HD Festival Showcases 'SRT-Enhanced' SD Film
For a three year-old film festival that prides itself on showing only HD movies, it obviously took something extra to propel a motion picture shot in SD into this week's Beverly Hills Hi-Def Film Festival in Los Angeles.
Yet the independent film "Sounds" (a sci-fi comedy, no less) got its festival premiere on Dec. 30 after the movie underwent a digital enhancement process which some festival observers think resulted in images approaching 1080p quality—although it was not produced in any HD format.
It used a process from Topaz Labs known as SRT (Super-Resolution Technology), which up until now has been used primarily for surveillance satellites for the CIA and other intelligence groups, and the CSI forensics crowd.
The movie (which is still seeking a distributor for U.S. theaters) was written and produced by a first-time filmmaker, Ryan Humphries, and was shot in California and Washington, D.C. Until now, SRT primarily has been used for spy satellites by the military and CIA, some high-tech forensic labs, and other law enforcement agencies.
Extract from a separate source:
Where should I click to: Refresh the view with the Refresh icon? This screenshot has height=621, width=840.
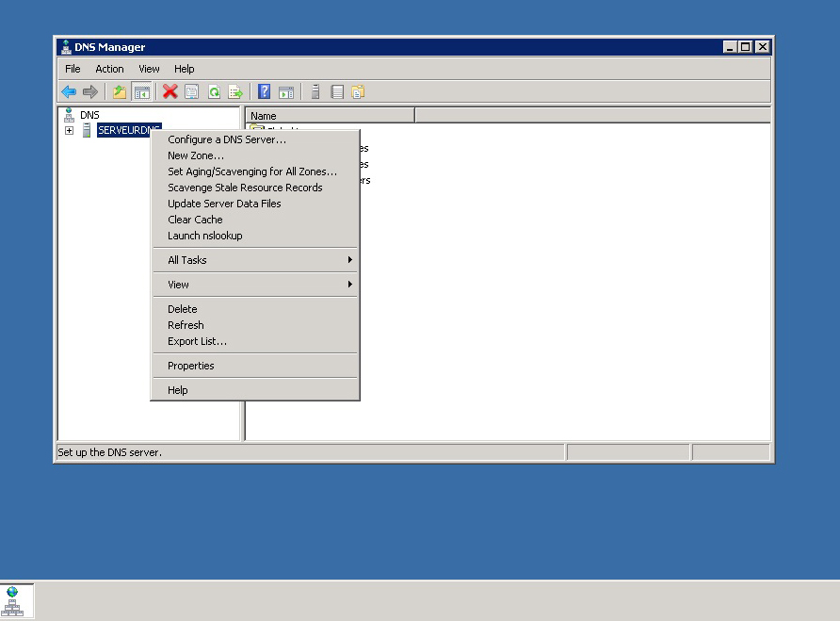pos(214,91)
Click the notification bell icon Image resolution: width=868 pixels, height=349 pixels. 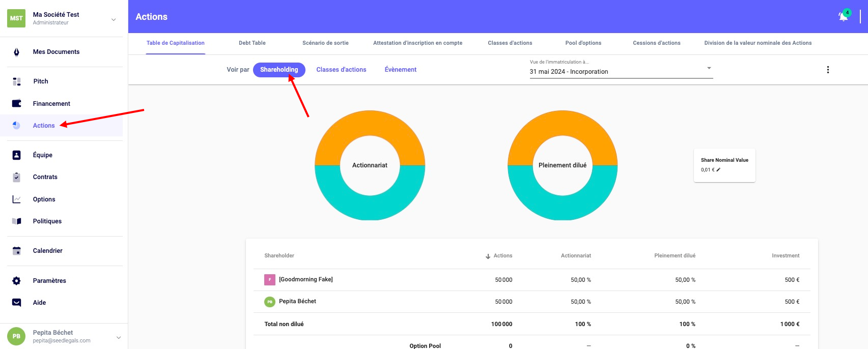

SRT proponents say rather than using a process to merely interpolate and smooth out pixels during imaging enlargement, the SRT software allows film and TV producers to enhance SD images far more intricately (and paralleling the differences, they say, dramatically enough to equal the image distinctions between Blu-ray and standard DVD). According to Topaz Labs, its enhancing technique "evaluates video information from many frames, extracts as much video information as possible, then optimally rebuilds each frame to recover as much detail as possible."
"Sounds" producers first offered side-by-side "before" and "after" image comparisons of the film at NAB last spring.